Malam semakin larut. Jalan pun mulai sepi. Kulihat pelanggan yang tadi ramai memenuhi bangku duduk yang berjejer di sekitar grobak, kini sudah “suwung”[1]. Udara dinginnya justru makin ramai menusuk kulitku. Bapak angkringan juga sudah memberesi dagangannya. Hla aku? Jati diriku? Belum ketemu?
Memang belum jelas siapa aku? Jati diriku apa? Belum jelas. Aku masih mencarinya dengan berpikir kemudian melaksanakan pikiranku. Itulah kenapa diciptakannya masa muda. Supaya kita berpikir dan bertindak untuk “modal” masa depan. Memang saat ini belum terlihat, belum bisa dirasakan. Tetapi, nekatlah untuk masa depan yang mulia. Mumpung masih muda. Kalau sudah tua, terus kamu hanya berfikir menyesali tanpa bisa memperbaiki, mending perbaiki sekarang.
Jadilah oranga yang tidak jelas jati dirimu siapa. Karena kau terlalu sibuk menggali potensimu dengan mencintai segala hal, hobi dan ilmu yang kamu lihat. Karena, juga, hasil tidak pernah mengecewakan usaha.
Aku tersenyum. Aku harus nulis habis ini!
Aku dan Zaenullah balik pulang ke pondok. Kami naik motor. Dia yang nyetir dan aku yang bonceng. Motor sudah berjalan pelan membawa kami pergi menjauh meninggalkan jiwa yang ragu – ketidakjelasan mau ngapain dan mau jadi apa - menuju keyakinan bahwa aku harus menulis ide ini. Aku harus sukses. Hatta ya’tiyakal yaqiin.
Dua jam lebih tadi ternyata bermanfaat. Hasil adalah soal waktu ternyata. Yang penting usaha. Tidak perlu cemas dan takut akan waktumu. Asalkan kita tetap melangkah merasakan kerikil kehidupan. Meski terkadang kita harus mencabut duri yang menancap di telapak kaki kita nantinya. Meringis sebentar, bahkan menangis. Namun kita wajib bangkit dan berjalan lagi.

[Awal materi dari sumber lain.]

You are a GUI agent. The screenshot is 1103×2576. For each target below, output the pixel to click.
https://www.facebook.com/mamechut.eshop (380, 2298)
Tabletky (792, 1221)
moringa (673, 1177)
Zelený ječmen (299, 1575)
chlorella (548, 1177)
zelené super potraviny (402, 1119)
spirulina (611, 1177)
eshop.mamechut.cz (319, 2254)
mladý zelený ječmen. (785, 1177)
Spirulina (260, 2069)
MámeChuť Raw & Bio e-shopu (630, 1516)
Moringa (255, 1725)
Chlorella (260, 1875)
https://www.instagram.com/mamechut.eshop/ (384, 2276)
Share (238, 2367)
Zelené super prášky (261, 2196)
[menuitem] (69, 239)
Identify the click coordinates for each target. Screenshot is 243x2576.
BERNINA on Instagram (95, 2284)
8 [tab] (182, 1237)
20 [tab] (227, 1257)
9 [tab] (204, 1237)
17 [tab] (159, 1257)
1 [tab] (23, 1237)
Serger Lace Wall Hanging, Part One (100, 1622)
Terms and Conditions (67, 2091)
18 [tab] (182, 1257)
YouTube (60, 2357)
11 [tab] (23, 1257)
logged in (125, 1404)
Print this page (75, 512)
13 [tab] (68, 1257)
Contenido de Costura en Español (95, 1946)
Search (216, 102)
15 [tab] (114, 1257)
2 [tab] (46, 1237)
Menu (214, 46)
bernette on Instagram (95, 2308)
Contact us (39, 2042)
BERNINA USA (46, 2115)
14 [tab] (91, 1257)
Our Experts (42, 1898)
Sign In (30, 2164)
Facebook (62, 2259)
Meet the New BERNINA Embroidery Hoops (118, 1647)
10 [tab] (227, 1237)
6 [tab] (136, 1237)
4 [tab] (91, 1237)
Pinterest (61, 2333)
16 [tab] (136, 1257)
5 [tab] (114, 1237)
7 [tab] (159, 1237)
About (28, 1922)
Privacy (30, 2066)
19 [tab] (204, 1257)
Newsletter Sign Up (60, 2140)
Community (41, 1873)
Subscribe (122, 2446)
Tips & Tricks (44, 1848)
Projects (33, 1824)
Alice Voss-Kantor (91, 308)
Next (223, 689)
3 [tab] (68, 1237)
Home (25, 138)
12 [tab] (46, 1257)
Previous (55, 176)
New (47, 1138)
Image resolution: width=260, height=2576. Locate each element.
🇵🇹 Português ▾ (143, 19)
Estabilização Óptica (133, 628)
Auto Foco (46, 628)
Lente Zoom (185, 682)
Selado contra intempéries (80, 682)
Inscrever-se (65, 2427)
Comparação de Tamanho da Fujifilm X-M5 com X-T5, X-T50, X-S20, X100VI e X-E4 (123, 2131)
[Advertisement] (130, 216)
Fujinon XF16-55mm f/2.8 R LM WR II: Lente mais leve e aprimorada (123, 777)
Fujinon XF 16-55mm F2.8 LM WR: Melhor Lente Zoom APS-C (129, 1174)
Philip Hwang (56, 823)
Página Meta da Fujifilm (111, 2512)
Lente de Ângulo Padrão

“Itu hal yang wajar dalam hidup. Itu adalah rukun kehidupan yang harus dipenuhi, kalau nggak, hidupmu akan batal.”




*)cerita di atas adalah fiktif. sekedar membangkitkan semangat kita. jika adalah salah kata, saya pribadi mohon maaf yang sebesar-besarnya. :) :)
selamat membaca...

[1] Suwung (bahasa Jawa) yang artinya sepi, tidak ada orang.